* [Excerpted passage]

It depends on what you want. If you want maximum attenuation you add the dextrose after the fermentation has competed as the yeast may not eat the more difficult sugars for them to digest if they have access to a very simple sugar. I'm not sure you would be able to tell the difference though.
 
I started thinking and also wondered: considering that the dextrose is added at or near the end of primary fermentation, will the yeast still be active or will they still have the ability to convert the dextrose when added at that stage? I'm guessing that addition of dextrose at this stage is what gives some imperial IPAs a sweet type flavor, for example Flying Dog's Truth Imperial IPA. I'm also assuming that transfer to secondary will also transfer some of this yeast as well to continue this reaction.
 
Yeast will still ferment the sugar at the end of fermentation. No need to do a secondary.
Dextrose isn't needed- you can use simple table sugar too. Both will boost alcohol and are roughly 100% fermentable.

* [Directive]
Answer these questions about the dextrose discussion:
(a) For maximum attenuation, at what point is the dextrose added?
(b) Which beer is named as an example of an imperial IPA with a sweet type flavor?
(c) What sugar is suggested as an alternative to dextrose?

* [Information given]
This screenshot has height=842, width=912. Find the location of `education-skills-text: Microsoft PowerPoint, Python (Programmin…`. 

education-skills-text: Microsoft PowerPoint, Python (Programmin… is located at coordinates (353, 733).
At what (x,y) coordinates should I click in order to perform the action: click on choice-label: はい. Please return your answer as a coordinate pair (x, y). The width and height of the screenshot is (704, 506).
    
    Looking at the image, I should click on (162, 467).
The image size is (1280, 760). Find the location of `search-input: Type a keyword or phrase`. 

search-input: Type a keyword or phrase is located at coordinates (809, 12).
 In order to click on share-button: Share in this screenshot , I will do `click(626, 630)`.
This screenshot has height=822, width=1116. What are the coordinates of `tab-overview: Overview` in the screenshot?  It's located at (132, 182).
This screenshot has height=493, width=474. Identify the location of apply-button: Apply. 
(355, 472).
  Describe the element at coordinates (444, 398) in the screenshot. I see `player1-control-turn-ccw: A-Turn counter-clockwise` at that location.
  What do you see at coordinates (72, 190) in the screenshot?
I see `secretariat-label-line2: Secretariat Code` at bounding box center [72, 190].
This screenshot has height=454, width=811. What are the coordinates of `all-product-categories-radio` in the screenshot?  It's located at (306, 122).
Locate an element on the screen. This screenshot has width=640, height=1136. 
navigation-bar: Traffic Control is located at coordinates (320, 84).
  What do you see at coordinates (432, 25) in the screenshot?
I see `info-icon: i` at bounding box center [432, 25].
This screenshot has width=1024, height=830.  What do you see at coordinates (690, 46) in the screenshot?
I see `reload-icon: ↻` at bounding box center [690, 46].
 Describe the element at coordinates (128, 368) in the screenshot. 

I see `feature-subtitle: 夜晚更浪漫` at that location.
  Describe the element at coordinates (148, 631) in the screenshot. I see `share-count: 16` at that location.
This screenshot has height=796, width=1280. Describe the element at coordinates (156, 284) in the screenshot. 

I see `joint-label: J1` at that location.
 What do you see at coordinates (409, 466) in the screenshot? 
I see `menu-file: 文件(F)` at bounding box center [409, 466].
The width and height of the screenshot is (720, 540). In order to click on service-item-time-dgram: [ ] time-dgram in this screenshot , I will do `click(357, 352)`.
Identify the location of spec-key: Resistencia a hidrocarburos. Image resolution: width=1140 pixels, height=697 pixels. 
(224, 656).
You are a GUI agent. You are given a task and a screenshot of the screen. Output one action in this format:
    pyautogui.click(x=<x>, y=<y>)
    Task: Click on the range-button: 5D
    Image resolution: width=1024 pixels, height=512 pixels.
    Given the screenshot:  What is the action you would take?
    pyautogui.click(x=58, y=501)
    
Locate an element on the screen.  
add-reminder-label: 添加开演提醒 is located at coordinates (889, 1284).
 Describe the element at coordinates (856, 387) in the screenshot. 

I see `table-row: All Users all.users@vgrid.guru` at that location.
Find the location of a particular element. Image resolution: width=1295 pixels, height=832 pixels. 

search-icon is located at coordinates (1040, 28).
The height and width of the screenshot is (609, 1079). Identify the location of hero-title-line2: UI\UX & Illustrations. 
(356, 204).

* [Finished task]
(a) After the fermentation has finished.
(b) Flying Dog's Truth Imperial IPA.
(c) Simple table sugar.